Statistics Seminar Speaker Rachael Hageman Blair, 11/5/14

4:15pm @ 406 Malott Hall

The Statistics Seminar speaker for November 5, 2014 will be Rachael Hageman Blair, from the University at Buffalo.

Title: Belief Propagation in Genotype-Phenotype Networks

Abstract: Graphical models have proven to be a valuable tool for connecting genotypes and phenotypes. Structural learning of phenotype-genotype networks has received considerable attention in the post-genome era. In recent years, a dozen different methods have emerged for network inference, which leverage natural variation that arises in certain genetic populations.  The structure of the network itself can be used to form hypotheses based on the inferred direct and indirect network relationships, but represents a premature endpoint to the graphical analyses.  In this work, we extend this endpoint.
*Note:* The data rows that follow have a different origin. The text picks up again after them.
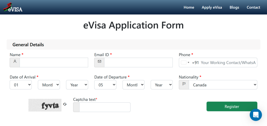This screenshot has height=126, width=267.
Task: Select the arrival Year dropdown
Action: coord(77,85)
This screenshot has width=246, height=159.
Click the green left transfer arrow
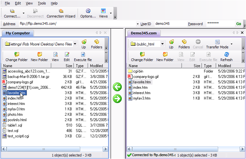pyautogui.click(x=117, y=87)
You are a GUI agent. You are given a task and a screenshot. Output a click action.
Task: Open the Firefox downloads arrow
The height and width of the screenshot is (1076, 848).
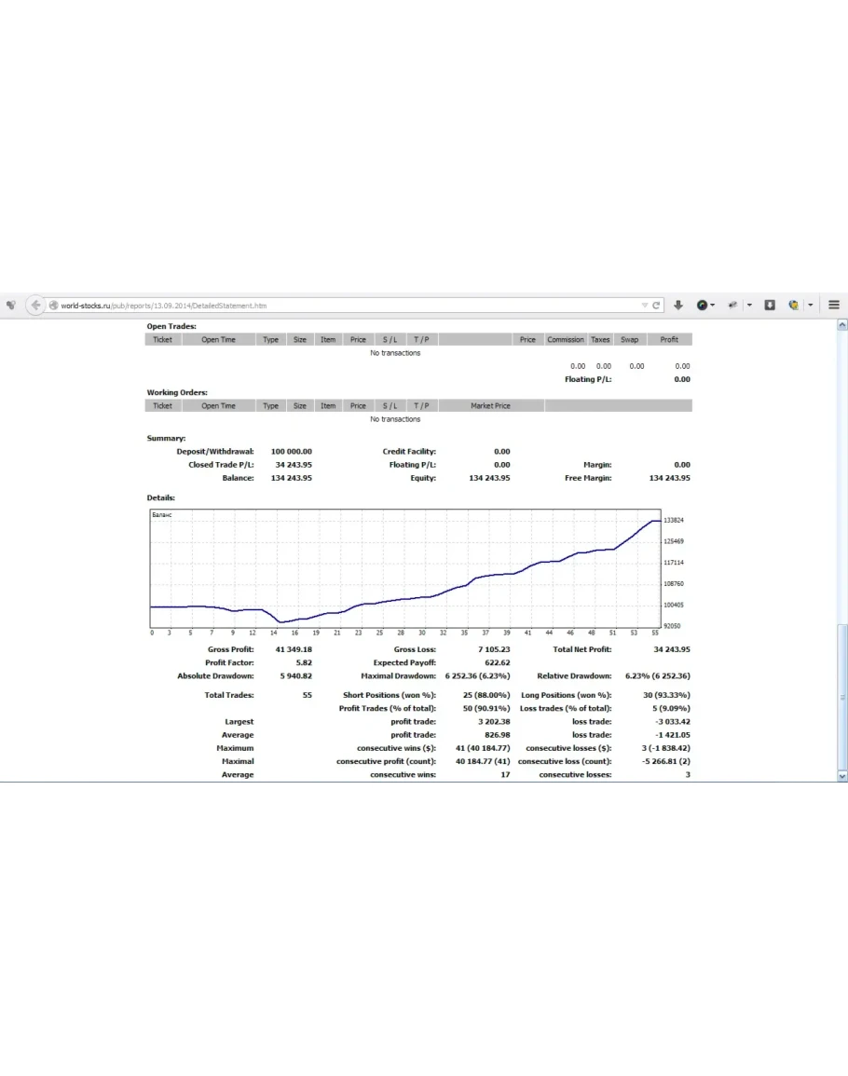pyautogui.click(x=678, y=306)
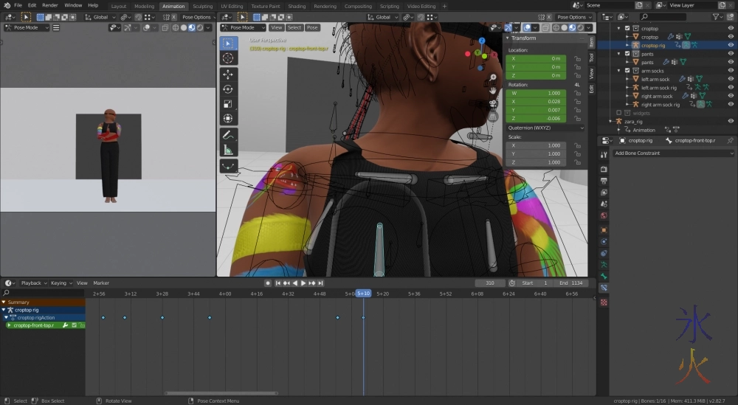The image size is (738, 405).
Task: Click the current frame number field 310
Action: tap(489, 283)
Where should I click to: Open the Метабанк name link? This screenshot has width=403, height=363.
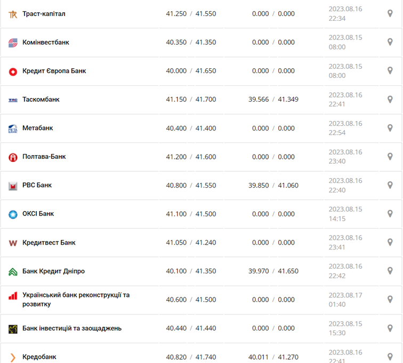tap(38, 128)
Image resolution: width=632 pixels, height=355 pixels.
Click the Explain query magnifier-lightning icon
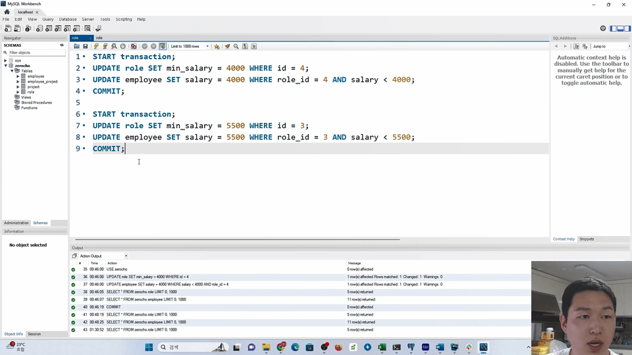pyautogui.click(x=114, y=47)
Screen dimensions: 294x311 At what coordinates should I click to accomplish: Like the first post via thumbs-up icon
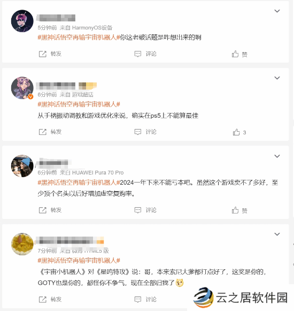(x=235, y=54)
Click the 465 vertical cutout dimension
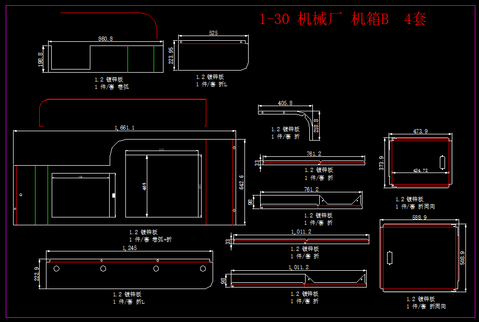Image resolution: width=479 pixels, height=322 pixels. [x=144, y=186]
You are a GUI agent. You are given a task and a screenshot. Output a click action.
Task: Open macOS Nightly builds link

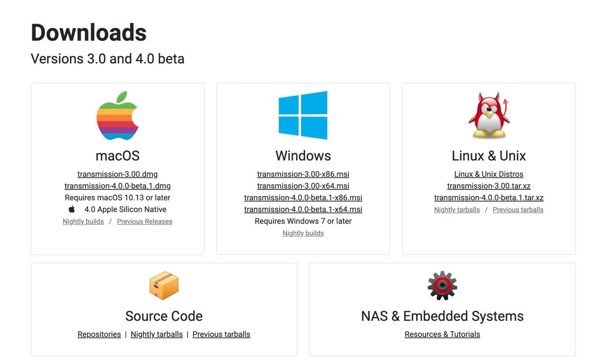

We examine the unexplored problem of perturbing a given network structure, and quantifying the system-wide effects on the network in a node-wise manner. The perturbation is achieved through the setting of values of phenotype node(s), which may reflect an inhibition or activation, and propagating this information through the entire network. We leverage belief propagation methods in Conditional Gaussian Bayesian Networks (CG-BNs), in order to absorb and propagate phenotypic evidence through the network. The system-wide effects of the perturbation are quantified in a node-wise manner through the comparison of perturbed and unperturbed marginal distributions using a symmetric Kullback-Leibler divergence. The method was applied to kidney expression Quantitative Trait Loci (eQTL) data from a mus musculus population.  System-wide effects in the network were predicted and visualized across a spectrum of evidence.  Sub-pathways and regions of the network responded in concert, suggesting co-regulation and coordination throughout the network in response to phenotypic changes.  Predictions of this type cannot be obtained through the examination of the network structure.  A software package (gpBP), which implements our approach, was developed in the R programming language.

Refreshments will be served after the seminar in 1181 Comstock Hall.

Please note that this seminar will take place in 406 Malott Hall.